Sujeitinho obstinado

Olavo de Carvalho

22 de julho de 2011

A coisa mais fácil do mundo seria o Sr. Sidney Silveira reconhecer o óbvio e publicar no Contra Impugnantes uma notinha: “De fato, alterei o sentido das palavras do Sr. Olavo de Carvalho e com isso arrisquei trazer dano injusto à sua reputação. Desculpe o vexame. Assunto encerrado.”

Lembro-me de ter cometido pecado similar, não por intenção maliciosa mas por genuína ignorância palpiteira, contra o falecido general Hélio Ibiapina, então vivo e presidente do Clube Militar. Repassei levianamente uma história que ouvira de gente de esquerda, acusando-o de haver torturado o líder comunista Gregório Bezerra. Ele veio falar comigo, provou que eu havia feito caca, e não tive remédio senão pedir desculpas em público, o que não é desonra nenhuma, é aliás o contrário de uma desonra.

Mas o Sr. Silveira tem aquela inflexibilidade do pecador obstinado, que, quando pego de calças na mão, se enrijece de orgulho e, subindo um pouco mais alto na escala da sua santidade imaginária, dispara contra o queixoso uma saraivada de dogmas da fé perfeitamente alheios ao caso e, por isso mesmo, tanto mais impressionantes.

Na platéia de seus leitores – que los hay, los hay –, não faltaram vozes de apoio para secundá-lo, repetindo o truque com fidelidade admirável, contornando meticulosamente o fato concreto e desdobrando-se nas mais lindas considerações doutrinais contra o capitalismo, a liberdade de consciência, a fenomenologia de Husserl, o modernismo teológico e não sei mais quantas coisas das quais me imaginavam o representante e porta-voz oficial.

É como se eu, surpreendido pela empregada de casa em flagrante punheta no sofá da sala, convocasse meus amigos para esmagar a infeliz testemunha sob uma tempestade de citações da Suma Teológica em latim.

É um tanto deprimente ter de lembrar a essa legião de sábios teólogos que os defeitos da vítima, reais ou imaginários, não autorizam ninguém a infringir contra ela o Oitavo Mandamento. Aliás, se cometi tantos erros, se tão rico e variado é o repertório dos meus pecados, para que inventar mais um, acusando-me logo daquilo que não fiz?

Se o Sr.
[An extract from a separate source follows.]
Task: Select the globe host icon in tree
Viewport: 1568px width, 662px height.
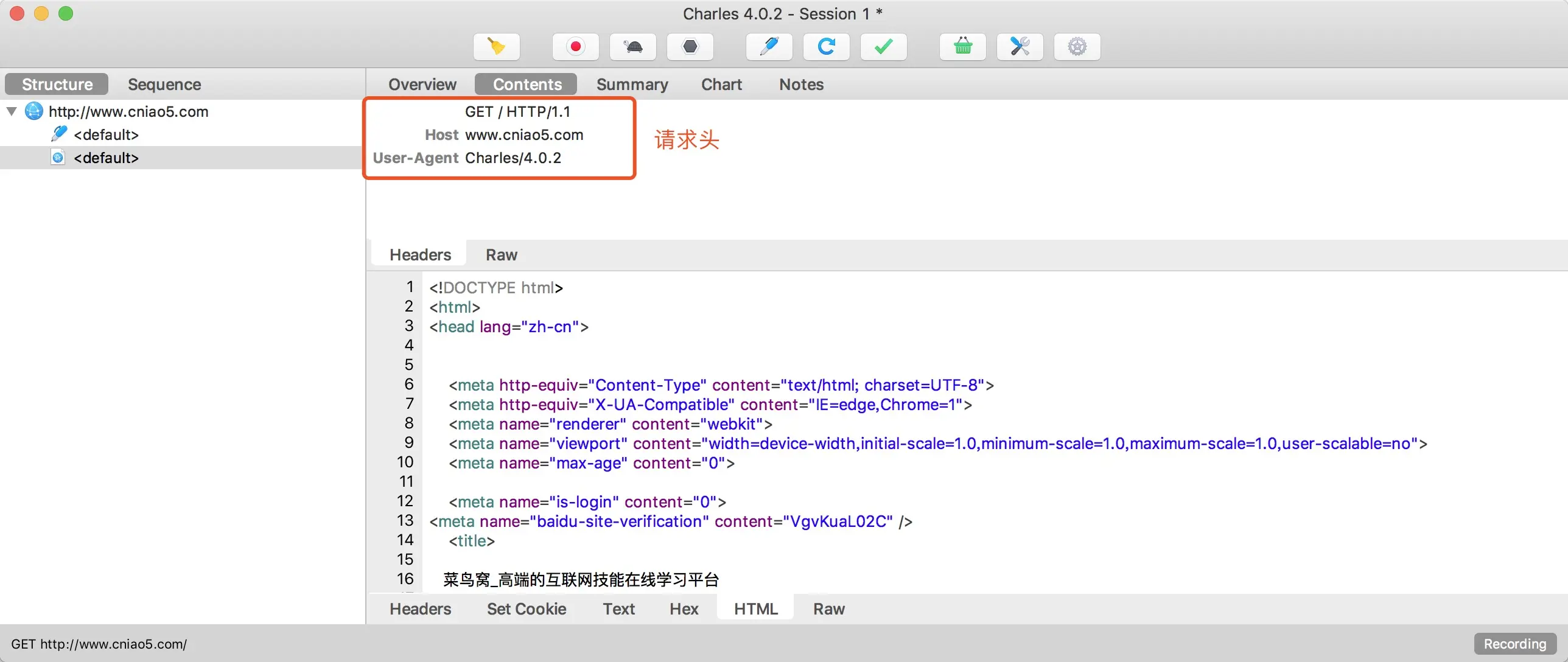Action: (33, 111)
Silveira confessasse ter lançado contra mim uma acusação falsa, recuperaria ao menos um pouco de credibilidade para alegar, em seguida, que as demais acusações eram verdadeiras.

Agindo como agiu, só conseguiu desmoralizar a todas elas de uma vez, emporcalhando-as com a mancha do falso testemunho e poupando-me o trabalho de desmentir uma a uma.

Nova demonstração de sua renitente soberba forneceu-nos ele ao anunciar a premiação de um leitor no Concurso Santo Palavrão, sem mencionar nem por alto o fato de que essa premiação trazia consigo a total desmoralização do próprio concurso enquanto tentativa de humilhar um “filósofo boca-suja”.

Não custava nada o sr. Silveira reconhecer: “É, eu estava errado. Santos dizem palavrões, sim. O filósofo boca-suja não está necessariamente excluído da glória eterna só por ter usado expressões medonhas como S. Francisco e S. Thomas More também usaram.”

Mas não. Ele não pode dar o braço a torcer. Não pode recuar um só milímetro da pose de infalibilidade, ostentada em atos e feitos que as proclamações verbais de humildade não atenuam nem um pouco. Anunciando a premiação sem comentários, dá a entender que ela não significa nada, e sai assobiando com o ar mais inocente do mundo, como se a coisa não fosse com ele.

Até onde irá esse professor de doutrina na sua obstinação insensata de mostrar que na vida real, fora da confortável esfera das citações eruditas, não entende uma só palavra dos mandamentos divinos?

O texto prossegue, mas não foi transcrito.